Main idea is to use RAII for top-level objects that operate and communecate via with smaller objects and functors, that is mostly enque/deque and sequential functor execution.

The data structure and it's creation process scheme is:

    CrawlerPV::start() gets the input URL and downloads 1 HTML page using WebGrep::FuncGrepOne.
    It will spawn a root node with root.grepVars.targetURL="https://mit.edu" (for example)
    root.grepVars.matchURLVector will contain std::string iterators that point to HTML page contents
    std::string in root.grepVars.pageContent.
    Then it will create 1 child node at root->child
    with child.grepVars.targetURL={URL1 from the page, e.g. root.grepVars.matchURLVector[0]}.
    Then it will spaw consequent nodes at child->next from next matched URLs in range root.grepVars.matchURLVector[1, size()-1]. Now when we have spawned top level of the tree, we call WebGrep::FuncDownloadRecursive() on each top level
    node, the method will run nodes' parsing concurrently using the WebGrep::ThreadsPool class.

    [root(first URL)]
          |
          | {grep page and get array of matched URLs into root.grepVars.matchURLVector}
          | {spawn 1 child with URL1}
          | {spawn a chain of new nodes attached to child with URL1 using
          |  size_t LinkedTask::spawnGreppedSubtasks(const std::string& host_and_port, const GrepVars&, size_t);}
          |
          +--> [child(URL1)]-->[child->next (URL2)]-->[next->next (URL3)]
                    |                   |
                    |                   +-[child2->child{URL2.1}]-----[URL{2.K}]
                    |
                    | {recursive call to bool FuncDownloadGrepRecursive(LinkedTask* task, WorkerCtx& w)
                    |  for each node spaws new subtasks that create new child nodes.
                    |
                [child->child{URL1.1}]---[URL{1.2}]--... [URL{1.M}]

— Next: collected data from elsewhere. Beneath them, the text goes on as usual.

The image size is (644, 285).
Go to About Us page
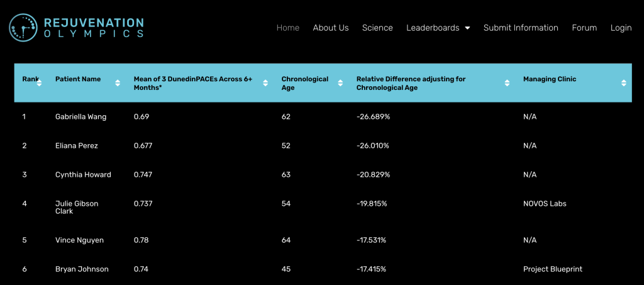[x=331, y=28]
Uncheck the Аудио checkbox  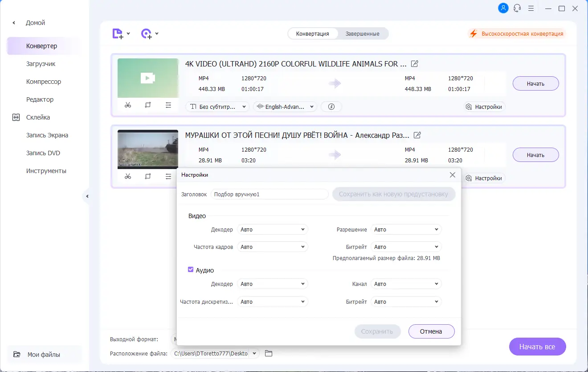pos(191,269)
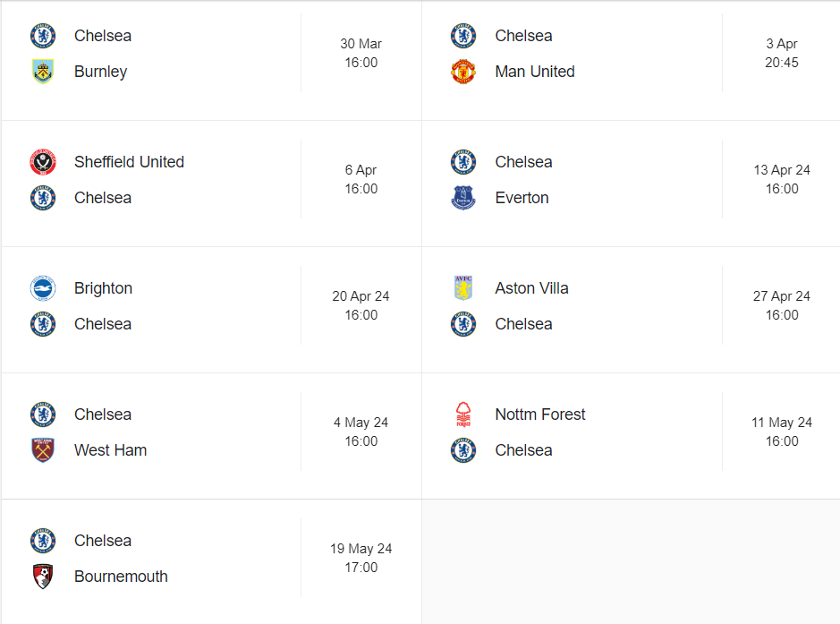Open the Nottm Forest team name link

coord(539,415)
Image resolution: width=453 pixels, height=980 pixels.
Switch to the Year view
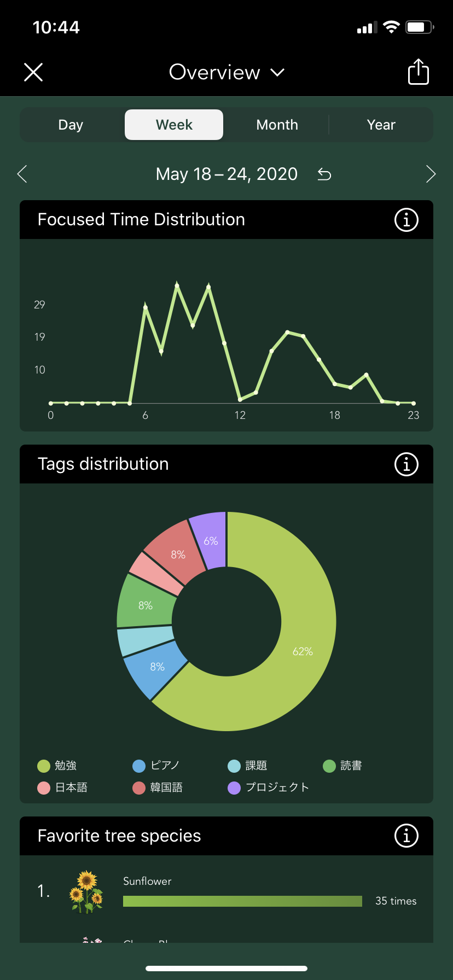click(x=381, y=125)
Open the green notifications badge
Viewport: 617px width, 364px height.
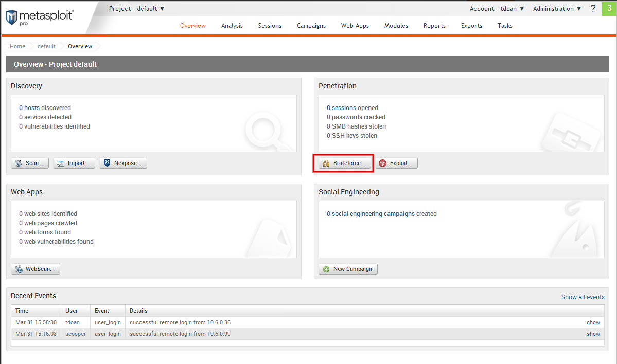[x=609, y=9]
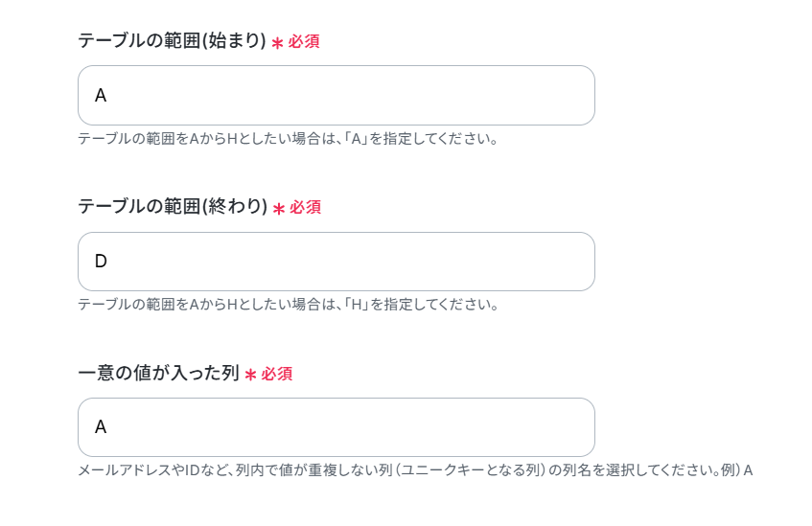This screenshot has height=526, width=812.
Task: Click the 必須 badge for 一意の値が入った列
Action: 277,374
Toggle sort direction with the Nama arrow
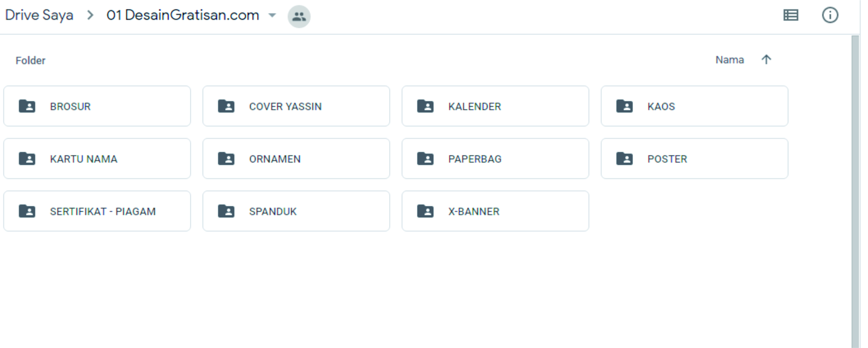Viewport: 868px width, 348px height. click(x=767, y=59)
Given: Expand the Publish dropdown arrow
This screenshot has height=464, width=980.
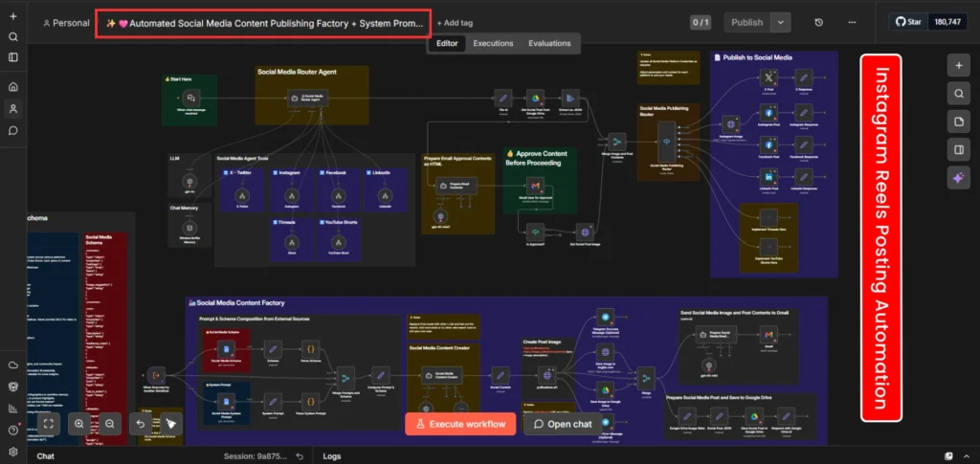Looking at the screenshot, I should (781, 22).

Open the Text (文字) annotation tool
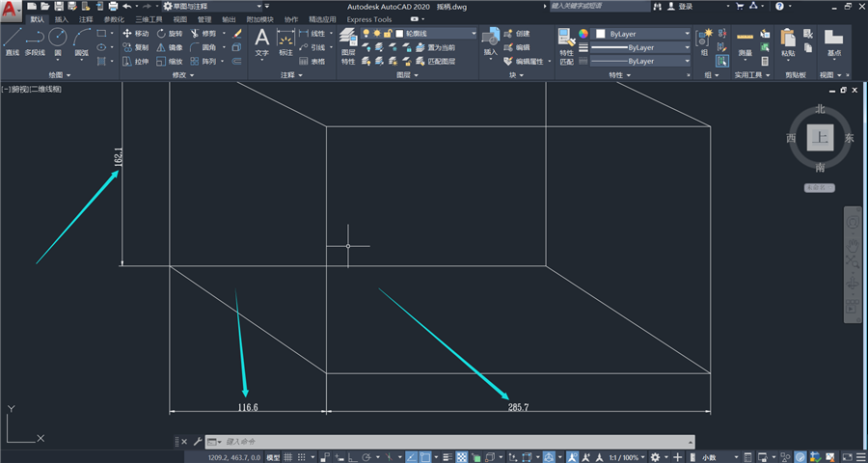261,43
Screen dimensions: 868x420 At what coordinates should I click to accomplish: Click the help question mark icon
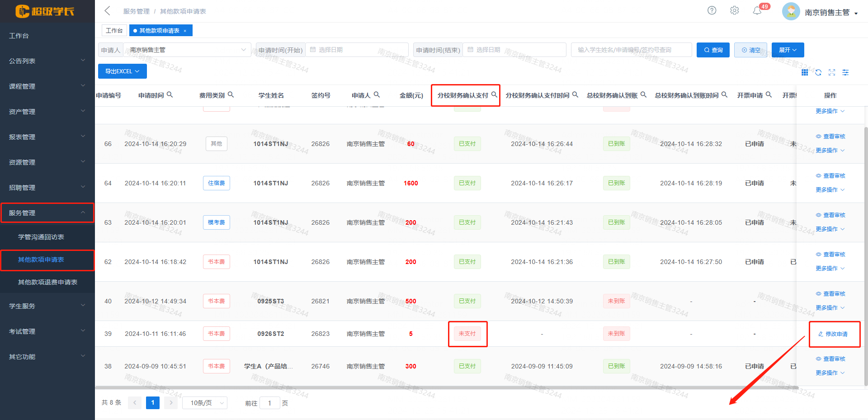tap(712, 10)
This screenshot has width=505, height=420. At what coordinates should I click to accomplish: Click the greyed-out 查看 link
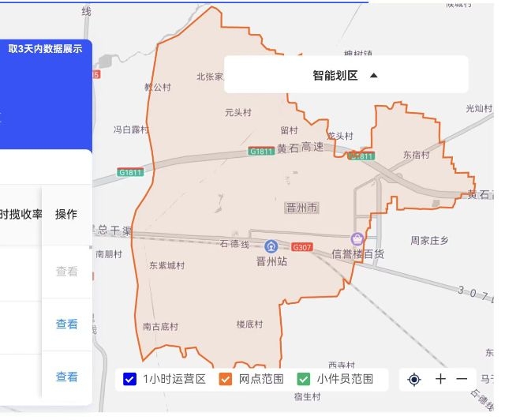point(66,271)
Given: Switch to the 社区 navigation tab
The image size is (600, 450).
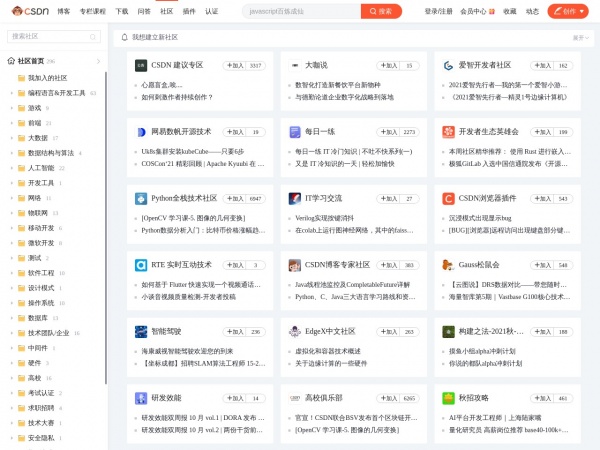Looking at the screenshot, I should (166, 11).
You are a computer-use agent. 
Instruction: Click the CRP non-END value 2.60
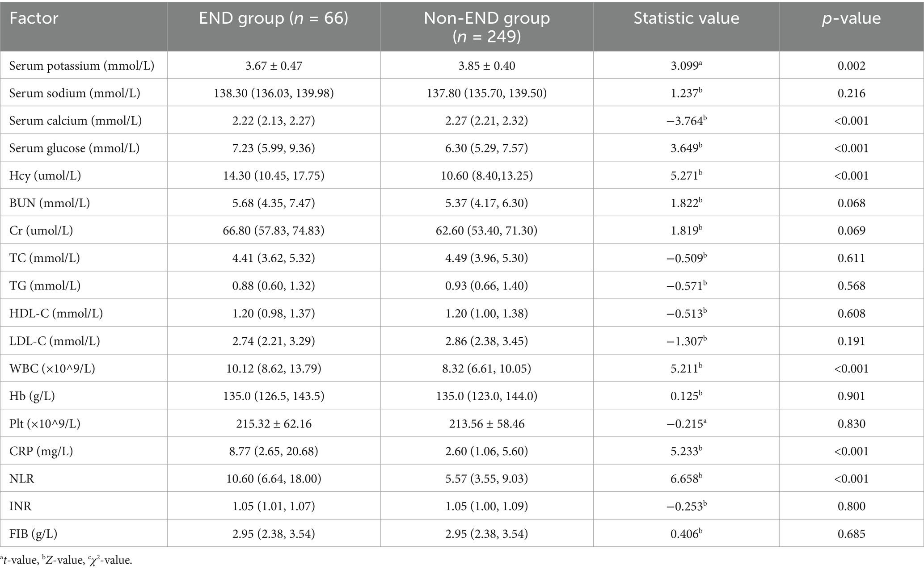(x=486, y=451)
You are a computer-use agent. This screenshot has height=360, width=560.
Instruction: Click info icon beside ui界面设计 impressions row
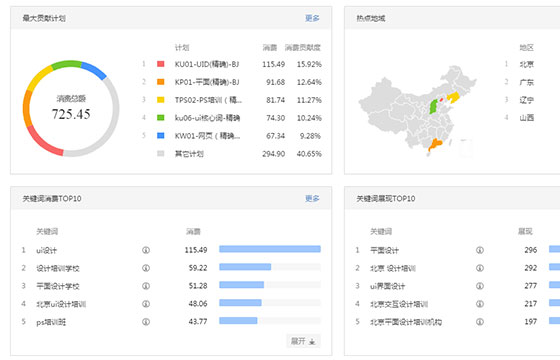[x=480, y=286]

The tree is being processed by different threads in a wokring queue without explicit synchronization, but it is guaranteed that each thread will write only one node everytime data fields without data races. Explicit synchronization via mutual exclusions is applied whenever task results are being dequeued into somewhere -- a commonly used vector for export or a Qt5 GUI widgets.

Components

The class Crawler in "webgrep/crawler.h[.cpp]" works with the list of tasks using a thread manager like the boost::basic_threadpool,for example, it's pushing a functor objects in it and providing the results in a callbacks. This is kind of transactional ways of calling routines. It is hard to write it the right way from first try, but as a result you get a versatile task distribution system without inventing more and more types to describe events, methods to serialize them etc.
Whole parsing boiler plate (with std::regex) is located in files "webgrep/crawler_worker.h[.cpp]", it also has methods that define the program flow: spawn new tasks until there is such need for the algorithm.
The class WebGrep::ThreadsPool resembles is a thread manager that can dispatch std::function<void()> functors to be executed, it's functionality similar to boost::basic_thread_pool, which was used previously, but I decided to get rid of boost since only 1 class was used from there. Unlike boost, my ThreadsPool has specific features:

allows one to get the abandoned(unfinished) tasks when the manager has been stopped and it's threads joined;
possibility to terminate tasks on demand without waiting for their completion;
preallocated vector of items, it there's no too much items coming in, it'll not need to make extra allocations;
controlled exceptions: they'll never get out of execution scope, onException callback will be invoked if it's not NULL, imho, the user must define behavior on exception rather than catch it every time on task submission; Throughout the parsing flow each separate download/parse thing will be launched asynchronously using this ThreadsPool with functor-tasks management. Thus, all callbacks must be thread-safe (and they're).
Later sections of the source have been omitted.